SIMILAR PROBLEMS HAVE BECOME ROUTINE REALITY to another local publisher. Yury Golubev lives in the port town of Azov, one of major towns of the region. He runs the “Read-TV week” newspaper which often raises ecological problems as Golubev is an active member of the local ecological watchdog. He was the one who exposed the fact that there was an oil spill in Azov sea port. Since 2010 Yury Golubev has been targeted with accusations of extremism for the content of one the commercials which the newspaper published. He has been also targeted with death threats which have remained uninvestigated.

Recently, the list of persecuted journalists in Rostov Region has become one name longer. After a video piece had appeared in the Internet, in which three heavily masked young men were burning the Russian flag, it was journalist Dmitry Remizov who was suddenly suspected of being one of those men. The only reason why the investigation came to such assumption was the fact that Remizov also published articles critical of the authorities. In their logic, the one who dares to criticize the power is likely to commit a crime of “desecration of state symbols”.

In February 2013 Sergey Sleptsov, the next in turn editor of the “Criminality and Corruption” newspaper, had strange visitors in his office. On February 5th, a woman who introduced herself as police lieutenant colonel from Moscow and a man introducing himself as staff of the FSB organization security division appeared in the editorial office of the newspaper. Without presenting any legal grounds for the search, they turned the editor’s office upside down seizing all files with documents related to journalist investigations.  

SERGEY REZNIK’S HISTORY OF TRIALS AND CONVICTIONS is not yet exhausted. Even if his sentence is overturned by the appeal court, there are two more criminal cases against him. One of them is also on charges of “libel”. But this time it is the former regional deputy prosecutor Klimov who feels offended with the journalist’s LJ blog. In one of his posts there Sergey Reznik mentioned that the deputy prosecutor was given “tractor-driver” nickname by his own colleagues. The linguistic expertise concluded that the words “a tractor driver” and “a conman” could be regarded as “swear-words”.

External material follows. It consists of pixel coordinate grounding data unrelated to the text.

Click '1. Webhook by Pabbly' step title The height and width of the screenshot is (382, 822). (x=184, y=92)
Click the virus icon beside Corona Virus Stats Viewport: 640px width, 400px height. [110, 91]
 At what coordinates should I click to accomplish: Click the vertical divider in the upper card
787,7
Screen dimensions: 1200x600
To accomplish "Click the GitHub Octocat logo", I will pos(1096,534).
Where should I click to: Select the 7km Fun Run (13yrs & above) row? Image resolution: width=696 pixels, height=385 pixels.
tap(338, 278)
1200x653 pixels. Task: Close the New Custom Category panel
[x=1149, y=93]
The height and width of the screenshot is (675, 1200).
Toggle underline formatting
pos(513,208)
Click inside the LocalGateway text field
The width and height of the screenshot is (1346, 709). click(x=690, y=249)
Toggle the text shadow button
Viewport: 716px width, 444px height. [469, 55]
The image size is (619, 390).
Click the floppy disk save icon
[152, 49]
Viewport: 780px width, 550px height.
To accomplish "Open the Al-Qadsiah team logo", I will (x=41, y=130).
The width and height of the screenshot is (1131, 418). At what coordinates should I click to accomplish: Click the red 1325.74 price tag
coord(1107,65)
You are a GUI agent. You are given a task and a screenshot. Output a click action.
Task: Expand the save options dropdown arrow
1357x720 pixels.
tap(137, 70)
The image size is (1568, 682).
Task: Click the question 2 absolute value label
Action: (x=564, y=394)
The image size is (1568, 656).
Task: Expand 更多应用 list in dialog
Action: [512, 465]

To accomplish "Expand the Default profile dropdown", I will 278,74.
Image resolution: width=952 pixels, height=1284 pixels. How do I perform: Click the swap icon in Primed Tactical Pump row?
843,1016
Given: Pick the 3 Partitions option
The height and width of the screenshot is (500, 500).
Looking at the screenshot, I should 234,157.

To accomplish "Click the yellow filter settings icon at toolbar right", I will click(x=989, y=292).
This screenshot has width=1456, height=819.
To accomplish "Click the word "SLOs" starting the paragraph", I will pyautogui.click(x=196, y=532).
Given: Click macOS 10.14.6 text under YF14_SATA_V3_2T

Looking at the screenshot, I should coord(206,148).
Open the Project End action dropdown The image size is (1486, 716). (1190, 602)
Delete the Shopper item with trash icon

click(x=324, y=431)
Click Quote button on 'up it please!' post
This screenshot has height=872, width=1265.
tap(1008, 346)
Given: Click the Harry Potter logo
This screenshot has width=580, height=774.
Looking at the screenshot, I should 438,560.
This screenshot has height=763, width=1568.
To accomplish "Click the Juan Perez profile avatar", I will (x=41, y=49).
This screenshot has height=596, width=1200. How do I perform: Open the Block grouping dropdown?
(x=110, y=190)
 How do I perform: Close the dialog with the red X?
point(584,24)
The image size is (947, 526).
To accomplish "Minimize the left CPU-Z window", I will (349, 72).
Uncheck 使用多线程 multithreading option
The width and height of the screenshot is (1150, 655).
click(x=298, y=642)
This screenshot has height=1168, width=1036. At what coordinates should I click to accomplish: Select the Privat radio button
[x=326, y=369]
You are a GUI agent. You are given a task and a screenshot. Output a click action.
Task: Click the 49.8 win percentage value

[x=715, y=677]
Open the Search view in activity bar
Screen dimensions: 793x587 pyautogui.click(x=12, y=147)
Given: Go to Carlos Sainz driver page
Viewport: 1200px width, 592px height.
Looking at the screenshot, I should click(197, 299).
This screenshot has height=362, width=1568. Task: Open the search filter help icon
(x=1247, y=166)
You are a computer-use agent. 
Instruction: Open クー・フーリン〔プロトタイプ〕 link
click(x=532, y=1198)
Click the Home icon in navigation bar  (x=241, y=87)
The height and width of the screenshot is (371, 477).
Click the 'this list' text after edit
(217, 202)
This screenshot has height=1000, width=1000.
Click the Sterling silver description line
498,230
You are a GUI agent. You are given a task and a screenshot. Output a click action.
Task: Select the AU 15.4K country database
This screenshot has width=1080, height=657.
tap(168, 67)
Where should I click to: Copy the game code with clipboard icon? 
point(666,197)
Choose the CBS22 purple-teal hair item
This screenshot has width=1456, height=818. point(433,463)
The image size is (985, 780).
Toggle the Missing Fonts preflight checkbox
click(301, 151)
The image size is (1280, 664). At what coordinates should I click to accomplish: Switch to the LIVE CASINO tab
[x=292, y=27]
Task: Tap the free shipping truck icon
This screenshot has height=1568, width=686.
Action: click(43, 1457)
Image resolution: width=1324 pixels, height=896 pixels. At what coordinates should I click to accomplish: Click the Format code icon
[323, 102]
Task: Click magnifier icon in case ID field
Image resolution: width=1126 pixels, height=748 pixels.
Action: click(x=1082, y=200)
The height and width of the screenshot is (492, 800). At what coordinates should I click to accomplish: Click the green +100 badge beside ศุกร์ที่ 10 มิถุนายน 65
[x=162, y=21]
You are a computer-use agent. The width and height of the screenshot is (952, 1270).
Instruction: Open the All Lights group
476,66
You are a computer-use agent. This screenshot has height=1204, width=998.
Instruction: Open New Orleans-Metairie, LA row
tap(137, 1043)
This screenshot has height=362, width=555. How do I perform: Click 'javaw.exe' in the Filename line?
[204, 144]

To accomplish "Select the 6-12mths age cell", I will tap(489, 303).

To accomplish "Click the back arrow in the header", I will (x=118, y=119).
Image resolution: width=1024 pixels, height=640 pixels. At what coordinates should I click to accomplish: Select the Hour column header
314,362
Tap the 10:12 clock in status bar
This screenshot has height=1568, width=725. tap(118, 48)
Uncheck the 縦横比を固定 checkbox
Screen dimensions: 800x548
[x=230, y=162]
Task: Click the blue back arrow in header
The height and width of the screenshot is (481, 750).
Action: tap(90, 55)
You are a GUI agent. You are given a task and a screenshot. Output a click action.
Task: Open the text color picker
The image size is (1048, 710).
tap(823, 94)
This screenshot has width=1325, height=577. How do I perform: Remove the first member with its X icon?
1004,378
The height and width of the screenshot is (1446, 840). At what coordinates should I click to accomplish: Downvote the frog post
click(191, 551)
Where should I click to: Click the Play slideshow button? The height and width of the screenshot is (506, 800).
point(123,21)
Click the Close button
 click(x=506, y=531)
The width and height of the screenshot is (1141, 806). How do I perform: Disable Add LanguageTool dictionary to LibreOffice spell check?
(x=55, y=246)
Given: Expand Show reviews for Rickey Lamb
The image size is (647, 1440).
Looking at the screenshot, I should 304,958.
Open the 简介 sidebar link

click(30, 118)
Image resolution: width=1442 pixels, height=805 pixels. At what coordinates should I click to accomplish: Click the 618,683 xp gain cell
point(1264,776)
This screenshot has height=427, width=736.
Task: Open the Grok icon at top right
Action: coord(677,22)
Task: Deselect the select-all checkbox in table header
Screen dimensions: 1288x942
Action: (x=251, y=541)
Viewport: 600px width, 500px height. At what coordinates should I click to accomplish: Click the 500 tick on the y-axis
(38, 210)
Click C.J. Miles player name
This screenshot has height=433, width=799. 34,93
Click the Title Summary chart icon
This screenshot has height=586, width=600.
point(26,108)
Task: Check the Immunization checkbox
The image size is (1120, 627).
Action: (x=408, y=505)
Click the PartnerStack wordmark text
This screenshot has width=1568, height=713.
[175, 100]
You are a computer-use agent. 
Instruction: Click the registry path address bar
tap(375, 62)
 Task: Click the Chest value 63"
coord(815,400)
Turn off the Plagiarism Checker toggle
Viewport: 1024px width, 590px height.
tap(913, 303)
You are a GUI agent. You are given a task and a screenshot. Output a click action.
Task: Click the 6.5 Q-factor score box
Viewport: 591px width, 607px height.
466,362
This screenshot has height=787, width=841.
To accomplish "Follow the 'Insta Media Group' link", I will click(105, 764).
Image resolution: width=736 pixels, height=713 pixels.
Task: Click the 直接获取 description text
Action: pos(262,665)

The fifth criminal case against Reznik is the apotheosis of absurdity. It was also initiated on charges of “false denunciation”. Sergey told, “During the court hearing the prosecution provided a false testimony by one police mayor who claimed he had been a witness how I was giving the 2000-Ruble alleged bribe to a car mechanic. To demonstrate the absurdity of the claims I confronted this police mayor in court telling that I had not seen anyone who would resemble him. However, the only one who I did see was a stranger who was molesting a youngster. I asked if I could suspect this police mayor of being the molester if he claims that he was an eye-witness of my never-committed crime”.

Just one day before the guilty verdict on Sergey Reznik, the International Federation of Journalists issued a statement to support him. But it was the criminal persecutions that we raised with the statement. The IFJ condemned a violent attack on Reznik that occurred on October 22, 2013, one month before the critical journalist was taken into 16-month custody. The attackers acted in full accordance with the scenario applied in previous cases of violence against journalists in the region. It was evening. Sergey was coming back home when he was attacked by two people with clubs. He suffered serious injuries.

Sergey Reznik stated in our phone conversation: “There methods of putting pressure upon me were not the only ones. During this year my employers were forced to fire me. My car was damaged on three occasions. Every time I filed the request to open an inquiry but to no avail. Furthermore, I even attached the photo of a suspect to one of those reports. It neither helped. The entry locks in my flat were damaged with some glue-like substance put inside it. It happened on two occasions. Mt family members received numerous threats via Internet. I was put on orders not to leave the city. I can neither fight back nor flee…”

On December 21, 2013 there will be a rally held in Rostov-on-Don. It is being organized by those journalists of the region who understand that they will be next in turn if they don’t stand up for their colleagues.